距離がわかればコンポジションの高さは自明なので、三角関数を使って垂直画角を算出したら22.903555°だとわかりました。

カメラレイヤーがないフレームでは

ofCamera defaultCamera;
defaultCamera.setFov(22.903555);

として、デフォルト表示用のカメラの画角を設定してAfterEffectsと同じ見た目になるようにします。

*1)後々調べたらこちらの記事に同様の情報がまとまっていました。(この記事では水平画角を求めています)
After Effects の 3D レイヤーと OpenGL - Qiita

できたもの(デモ)

パターンの画像がAfterEffectsでレンダリングした連番jpg画像で、その上にopenFrameworksで空間ごと再現したコンポジションを重ねて描画しています。(openFrameworks側でパターン画像をケーキの画像に差し替えています)

このデモではイメージレイヤーとテキストレイヤーを全てopenFrameworks上で再現していますが、実際の案件では動画内の静的な要素だけをプリレンダリングした連番jpgと、openFrameworksでの合成部分とを組み合わせて動的に書き出しました。

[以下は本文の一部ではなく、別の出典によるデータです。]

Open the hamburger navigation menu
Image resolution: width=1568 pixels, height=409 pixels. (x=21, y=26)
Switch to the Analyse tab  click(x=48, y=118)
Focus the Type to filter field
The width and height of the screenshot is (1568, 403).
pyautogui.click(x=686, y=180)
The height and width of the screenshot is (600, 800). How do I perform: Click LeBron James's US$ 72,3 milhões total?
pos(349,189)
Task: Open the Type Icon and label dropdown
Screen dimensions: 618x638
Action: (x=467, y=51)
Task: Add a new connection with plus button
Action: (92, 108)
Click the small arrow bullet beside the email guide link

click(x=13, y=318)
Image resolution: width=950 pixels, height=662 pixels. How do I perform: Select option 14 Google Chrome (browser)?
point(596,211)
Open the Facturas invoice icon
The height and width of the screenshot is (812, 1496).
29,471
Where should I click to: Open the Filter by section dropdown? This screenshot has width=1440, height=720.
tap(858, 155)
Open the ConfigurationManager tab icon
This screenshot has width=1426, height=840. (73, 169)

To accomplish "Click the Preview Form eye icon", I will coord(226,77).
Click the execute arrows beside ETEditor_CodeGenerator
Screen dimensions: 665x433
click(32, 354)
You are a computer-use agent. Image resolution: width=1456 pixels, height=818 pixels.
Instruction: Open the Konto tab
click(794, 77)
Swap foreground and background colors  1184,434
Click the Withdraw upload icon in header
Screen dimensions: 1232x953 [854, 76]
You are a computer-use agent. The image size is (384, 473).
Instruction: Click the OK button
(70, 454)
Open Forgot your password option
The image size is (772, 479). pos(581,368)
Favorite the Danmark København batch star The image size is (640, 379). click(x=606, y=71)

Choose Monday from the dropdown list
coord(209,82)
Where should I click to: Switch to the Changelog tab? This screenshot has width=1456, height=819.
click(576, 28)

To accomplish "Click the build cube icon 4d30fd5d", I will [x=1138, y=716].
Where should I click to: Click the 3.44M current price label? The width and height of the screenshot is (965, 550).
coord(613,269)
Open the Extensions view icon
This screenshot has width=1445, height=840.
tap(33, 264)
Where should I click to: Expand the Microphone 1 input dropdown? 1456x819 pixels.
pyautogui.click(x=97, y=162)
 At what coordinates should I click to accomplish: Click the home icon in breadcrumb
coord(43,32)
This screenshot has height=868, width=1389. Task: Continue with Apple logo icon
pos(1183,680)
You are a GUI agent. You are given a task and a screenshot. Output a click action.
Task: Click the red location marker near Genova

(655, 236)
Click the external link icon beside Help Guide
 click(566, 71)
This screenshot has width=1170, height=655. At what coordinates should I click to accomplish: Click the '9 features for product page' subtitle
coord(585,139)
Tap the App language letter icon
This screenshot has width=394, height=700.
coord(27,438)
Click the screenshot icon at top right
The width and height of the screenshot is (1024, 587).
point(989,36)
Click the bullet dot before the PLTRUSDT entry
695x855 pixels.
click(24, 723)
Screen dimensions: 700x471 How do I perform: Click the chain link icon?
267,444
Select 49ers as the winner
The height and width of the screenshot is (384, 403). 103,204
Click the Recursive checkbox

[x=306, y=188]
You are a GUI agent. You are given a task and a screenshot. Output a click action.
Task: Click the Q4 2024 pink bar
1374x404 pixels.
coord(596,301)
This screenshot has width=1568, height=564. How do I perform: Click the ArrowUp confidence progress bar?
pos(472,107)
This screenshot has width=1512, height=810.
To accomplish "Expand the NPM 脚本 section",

openFrameworksでのコンポジションの再現ができれば合成したフレームのキャプチャができるので、連番で書き出して動画生成も可能です。

まずofxSequenceExportで連番jpgをdataフォルダに書き出し、openFrameworks内からofxThreadedCommandで別スレッドからFFmpegコマンドを呼び出して合成後の連番jpgからmp4を生成しました。

さいごに

このデモを作っていた段階ではどんな映像が上がってくるかもわからない状態で実装していたため当時はうまくいくか心配でなりませんでしたが、なんとか納品できたのでいまは安堵しています。。